É dedicada a uma pessoa que perdi pouco tempo antes de gravar a música. Foi uma coisa vivida de forma tão intensa, em que fomos todos apanhados de surpresa, por isso senti necessidade de fazer um tema e prestar homenagem a essa pessoa. Ela era como se fosse a minha madrinha: contraiu uma doença há muitos anos, mas ninguém sabia que ela estava doente. Eu casei-me em Setembro e ela esteve no meu casamento, a dançar connosco! Pouco depois é que médicos telefonaram-nos de Londres a dizer qual o estado de saúde dela. Só apanhámos aqueles dois ou três dias de vida dela que lhe restavam, porque ela escondeu-nos tudo para nos poupar do sofrimento. Não tive oportunidade de me despedir dela, propriamente, por isso também não tinha outra maneira se não dedicar-lhe esta música.


“Acho que o rap que eu faço é, na sua grande maioria, agradável. Não quero dizer ligeiro porque é uma palavra feia associada a este contexto”


Vamos voltar ao disco. Sentes que existe mais coesão neste Essência por teres trabalhado só com um produtor, o J Cool. Porquê ele?

Eu trabalho com ele desde o meu primeiro álbum. Ele tem 22 anos e está comigo desde o início da carreira dele. Fomos solidificando esta parceria e fui percebendo que ele é quem melhor percebe a minha linguagem musical. E, a bem dizer, foi ele com quem desenvolvi o som que me é característico. Todas as músicas que tiveram mais alcance, importância e relevo, contam com a produção dele. Por isso fazia todo o sentido que fosse ele a fazer a produção de Essência. Ele vive em Londres e por isso também tem outra bagagem, outros estímulos musicais que absorve lá. Fechámo-nos em estúdio durante um mês e tal e produzimos tudo na hora. Só há um beat que não é dele, mas a produção executiva é toda do J-Cool.

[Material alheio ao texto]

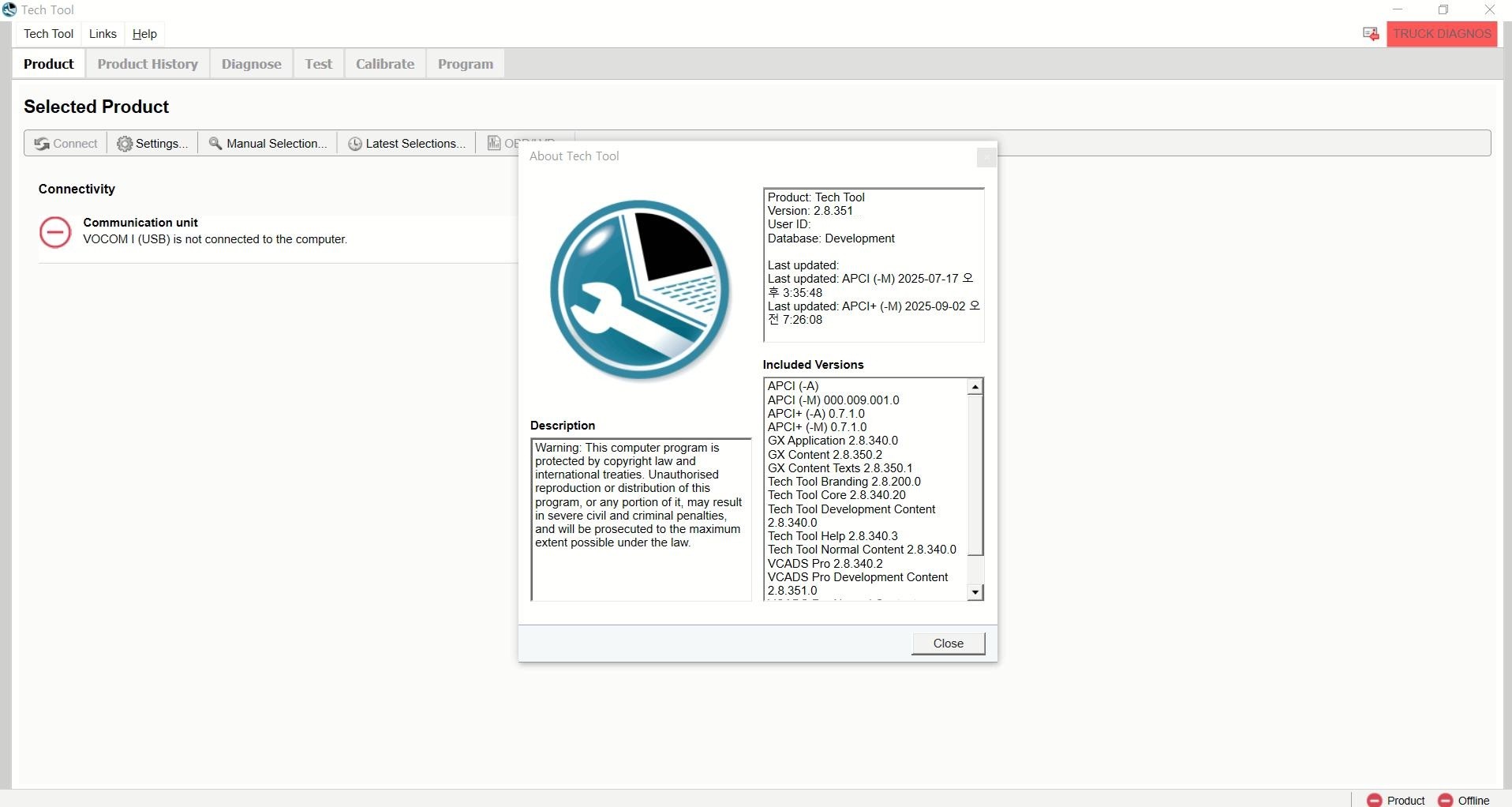
Task: Click the Latest Selections clock icon
Action: click(355, 144)
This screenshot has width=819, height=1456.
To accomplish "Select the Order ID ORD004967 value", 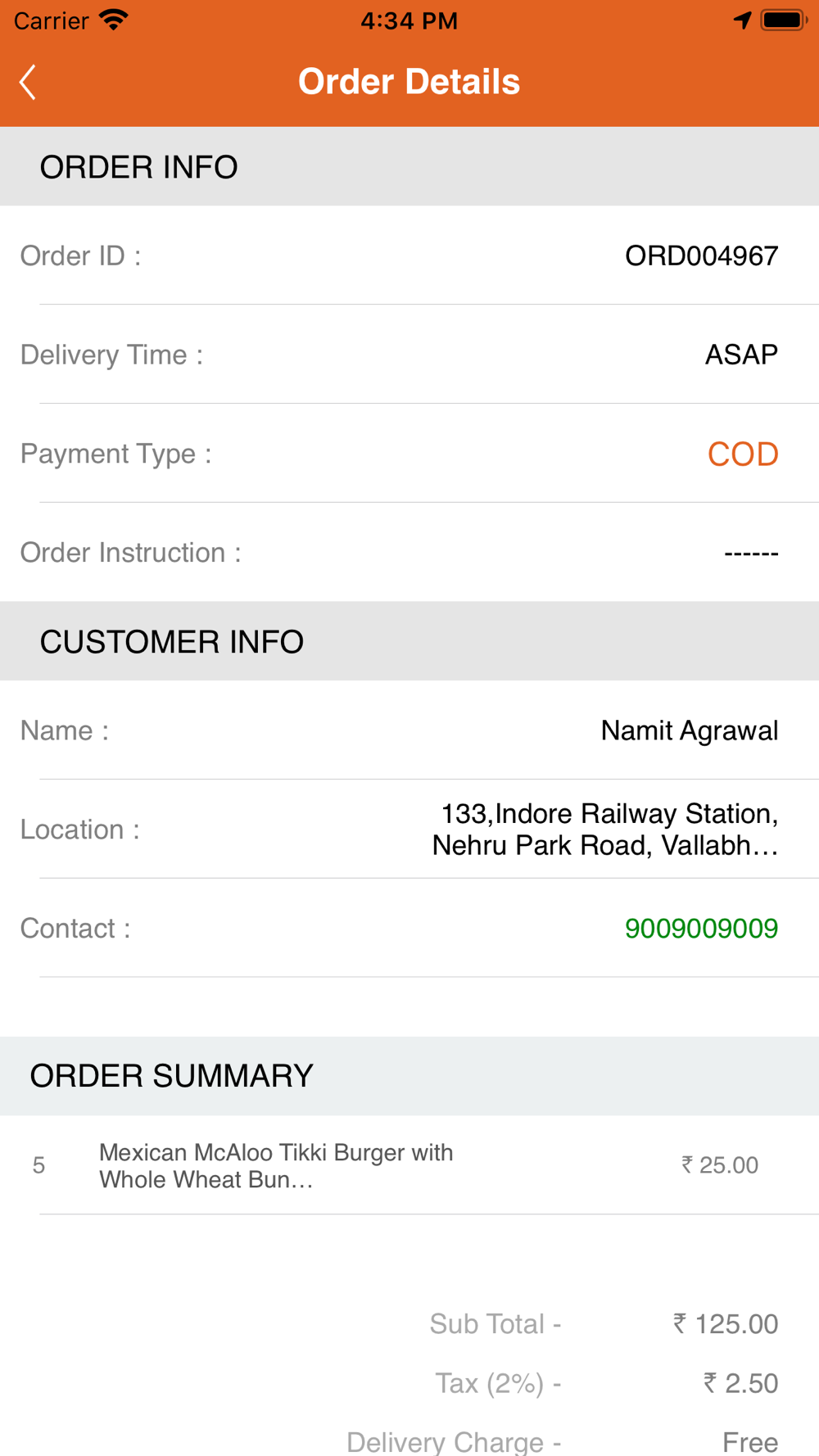I will tap(701, 255).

Como é que se vai traduzir este Essência ao vivo? Os concertos vão servir como um apanhado destes últimos anos e dos três discos?

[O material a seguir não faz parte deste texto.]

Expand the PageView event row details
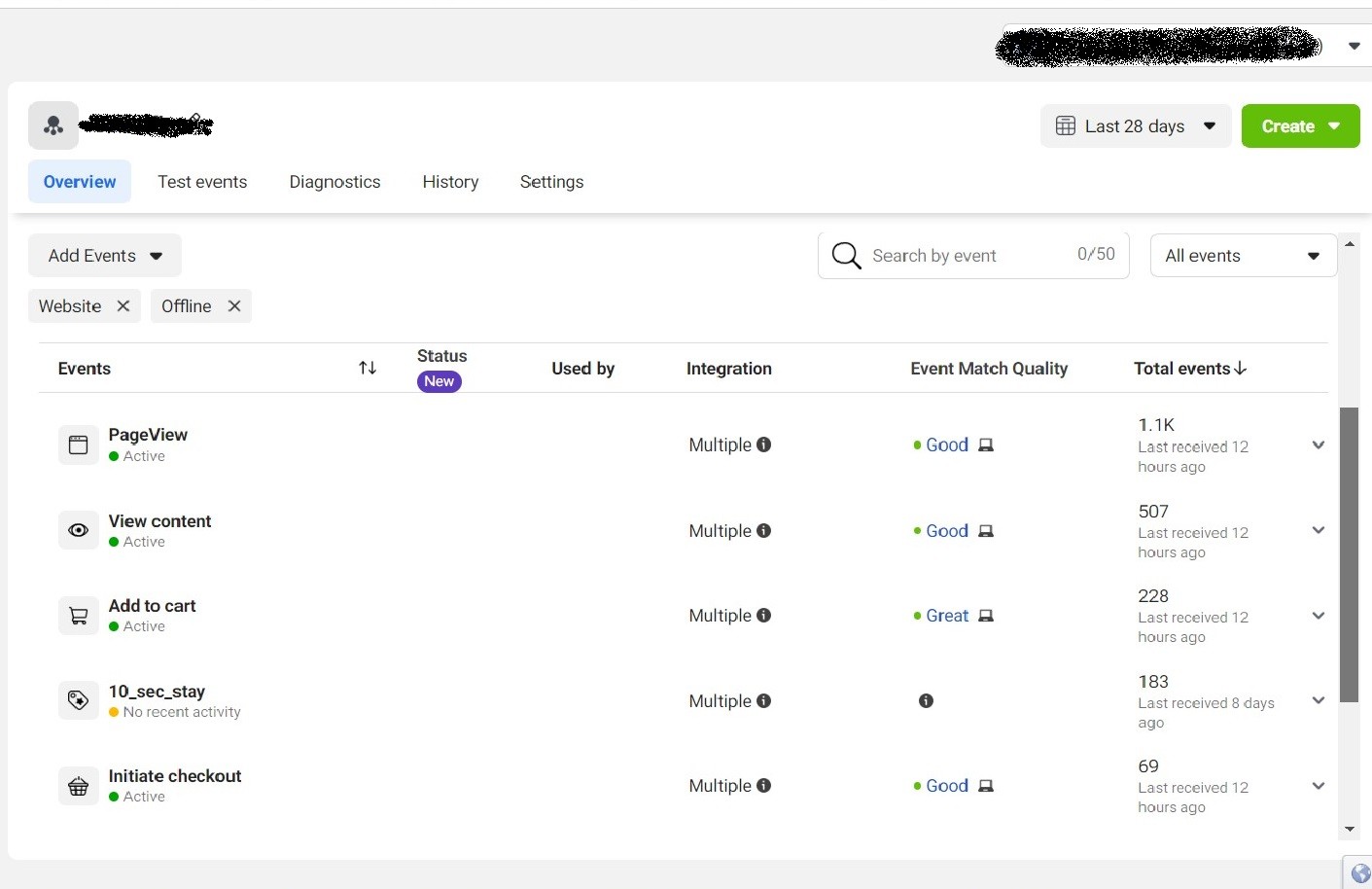click(1318, 445)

Não. Tive três ou quatro anos a tocar, mais ou menos, o mesmo espectáculo. Para este disco estamos a mudar tudo: desde a formação da banda até à linguagem musical. Temos muito menos elementos acústicos e mais digitais, para tornar o live muito fiel ao disco. Temos muita maquinaria, bateria digital em vez de acústica.

Vão ser concertos mais virados para o hip hop tradicional?

Diria que serão mais para linguagem da música digital. Por exemplo, o guitarrista tem duas pedaleiras onde controla um monte de efeitos e faz coisas que nem parece que faz sons de guitarra; o teclista com teclista com três teclados todos quitados, MIDIS e tudo mais… e o baterista tem a tal bateria digital – a SPD-SX – e um sampler para fazer uns loops. É completamente diferente do live, que era mais acústico.